» About this exercise
Find and copy each line of the listing below that has the word "Task" in it.

» Data section
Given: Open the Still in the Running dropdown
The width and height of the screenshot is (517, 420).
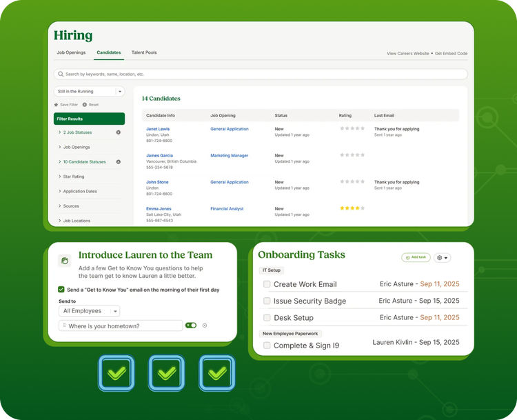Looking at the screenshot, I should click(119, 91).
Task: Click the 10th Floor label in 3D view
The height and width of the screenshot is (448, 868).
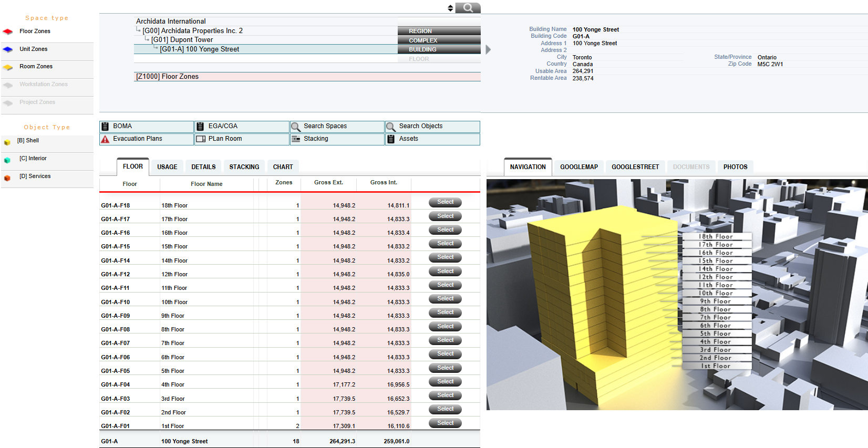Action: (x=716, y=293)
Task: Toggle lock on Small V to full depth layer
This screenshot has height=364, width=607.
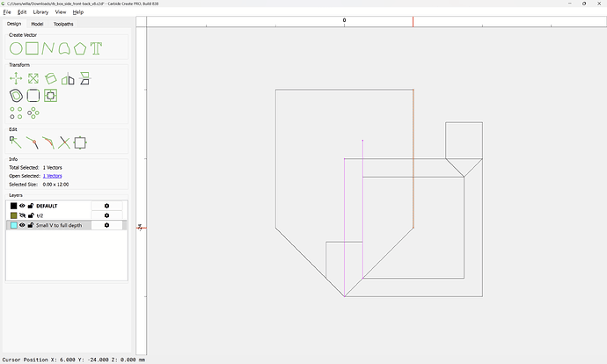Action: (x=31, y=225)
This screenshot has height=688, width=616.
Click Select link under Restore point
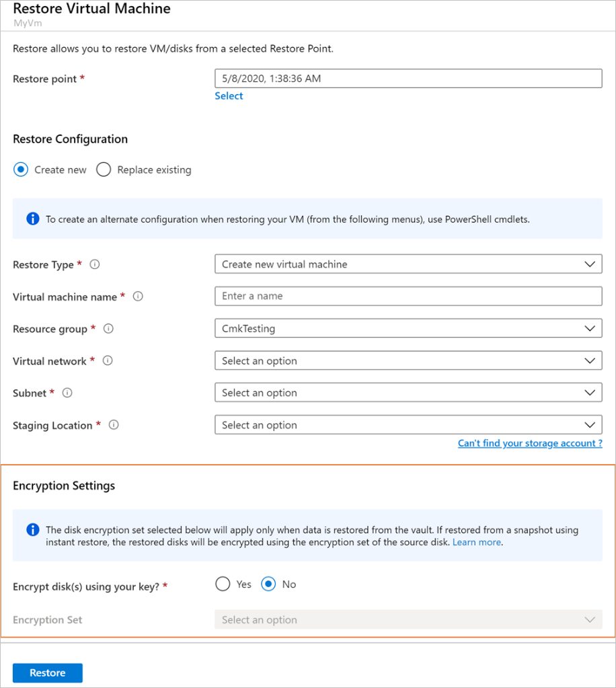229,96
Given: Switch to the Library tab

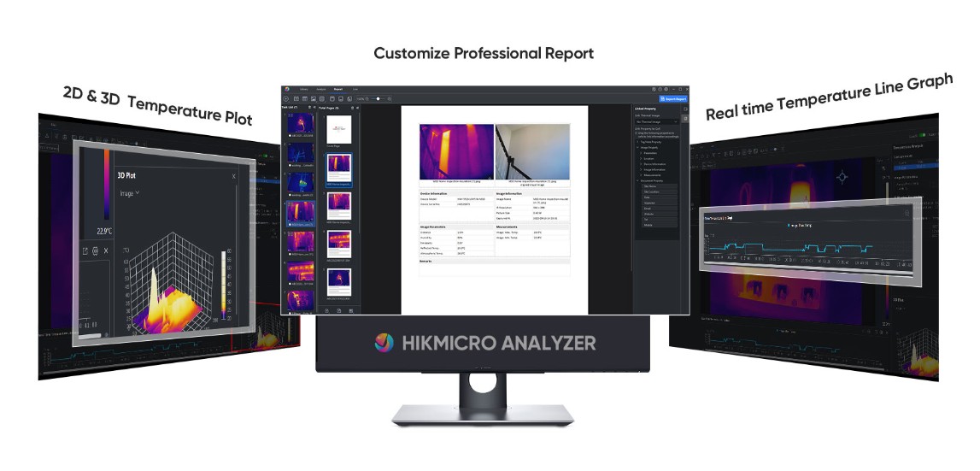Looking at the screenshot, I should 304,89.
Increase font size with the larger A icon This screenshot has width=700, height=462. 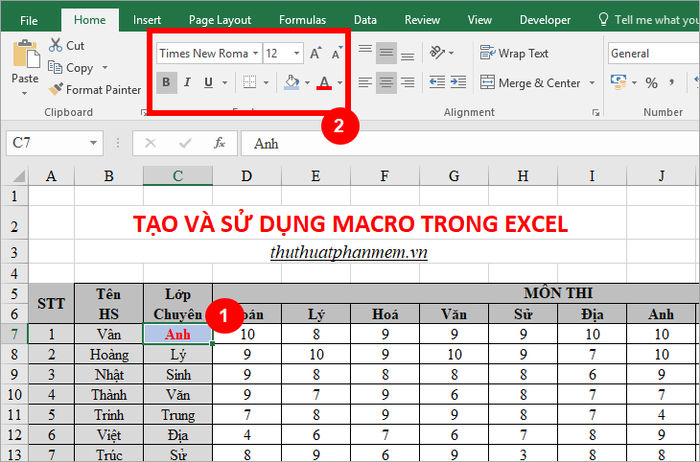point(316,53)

» Solved problem
Task: Click the 10th Floor label in 3D view
Task: Toggle lock on Small V to full depth layer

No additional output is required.